北島「東京国体には出ると思うよ」

2012年08月06日 18時00分

 ロンドン五輪競泳男子400メートルメドレーリレーに決勝に入江陵介(22=イトマン東進)、北島康介(29=日本コカ・コーラ)、松田丈志(28=コスモス薬品)、藤井拓郎(27=コナミ)の最強メンバーで臨んだ日本は、この種目では初の銀メダルを獲得した。合言葉は「康介さんにメダルを」。平泳ぎで3大会2冠どころか銅メダルすら逃した北島は、エースとしてチームを束ね、最後の最後に最高の笑顔を見せた(写真右から入江、北島、松田、藤井)。

「うれしいっす」。ロンドン五輪の表彰台に初めて上がった北島は、感慨深げに銀色のメダルをながめた。

 銀メダルへの足がかりとなったのは、第2泳者・北島の意地の泳ぎだった。先陣を切った背泳ぎの入江が2位でつなぐと北島がトップの米国を猛追。個人100メートル決勝での59秒79をはるかに上回る58秒64で1位に躍り出た。

 チームとしても気持ちは一つになっていた。メンバーの合言葉は「康介さんにメダルを」。入江が、松田が、藤井が、日本の競泳界を引っ張ってきた北島への思いを胸に奮闘した。

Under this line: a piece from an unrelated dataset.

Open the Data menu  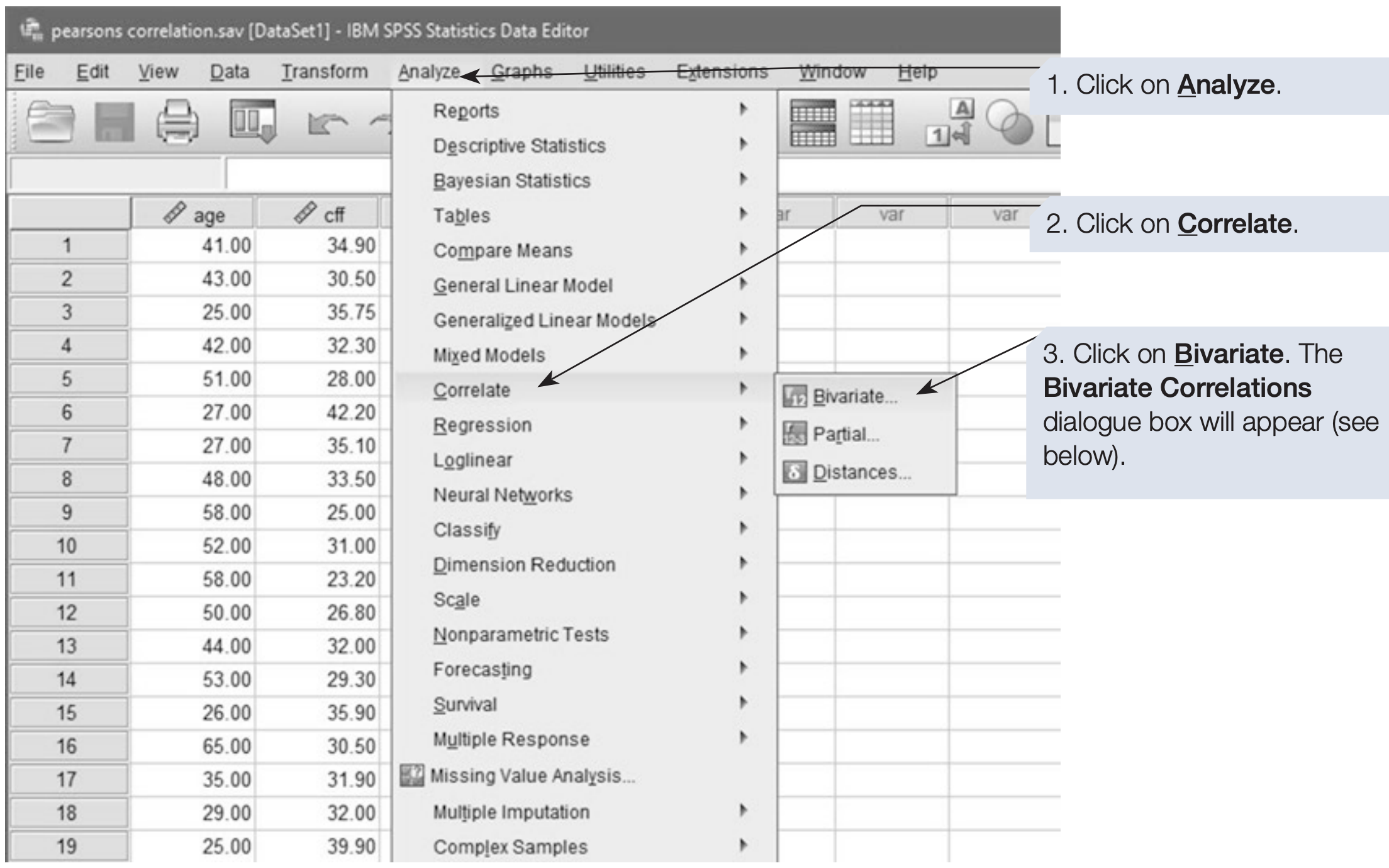229,72
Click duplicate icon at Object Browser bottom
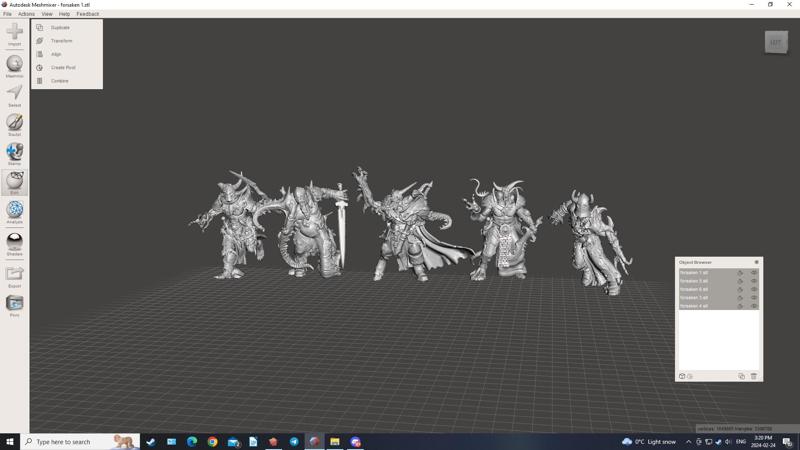The width and height of the screenshot is (800, 450). pyautogui.click(x=742, y=377)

 レース前から〝失意〟の北島を盛り上げようと必死だった。練習の際には、北島の引継ぎが良くないと、あえて「康介さんの引継ぎが鍵です!」と〝ヤリ玉〟に挙げた。もちろんチームの雰囲気を良くするためだ。北島にも、そんなチームメートの思いが伝わっていたのだろう。分析マニアの藤井から「こうした方がいいですよ」とアドバイスされれば、素直に取り入れた。

 この種目では日本勢として初の銀メダル。「予選の成績から普通に考えたら3番か4番でしょ。みんなでいろいろと考えてやった。2位は予想していなかったよね」(北島)。表彰式では、両手を突き上げて歓喜する3人の後輩の横で、北島はその光景を目に焼き付けるようにゆっくり会場を見回していた。

 仲間たちのサポートもあって有終の美を飾ることができた北島だが、まだまだ現役生活は続く。

「どういうステージに向かうか見極めて考える必要がある。ここで終わりじゃないと思ったし」。来年の世界選手権(スペイン)や2016年リオ五輪については明言を避けているが「東京国体には出ると思うよ。自分が生まれ育ったところで試合をするのは素晴らしいからね。子供たちが2020年、東京に五輪が来てほしいと思ってほしいし」と、来年の東京国体参加を早々と表明した。

 その東京国体が最後になるのか、はたまた再び世界に向かうのか。日本競泳界のスターが、新たな境地を開く。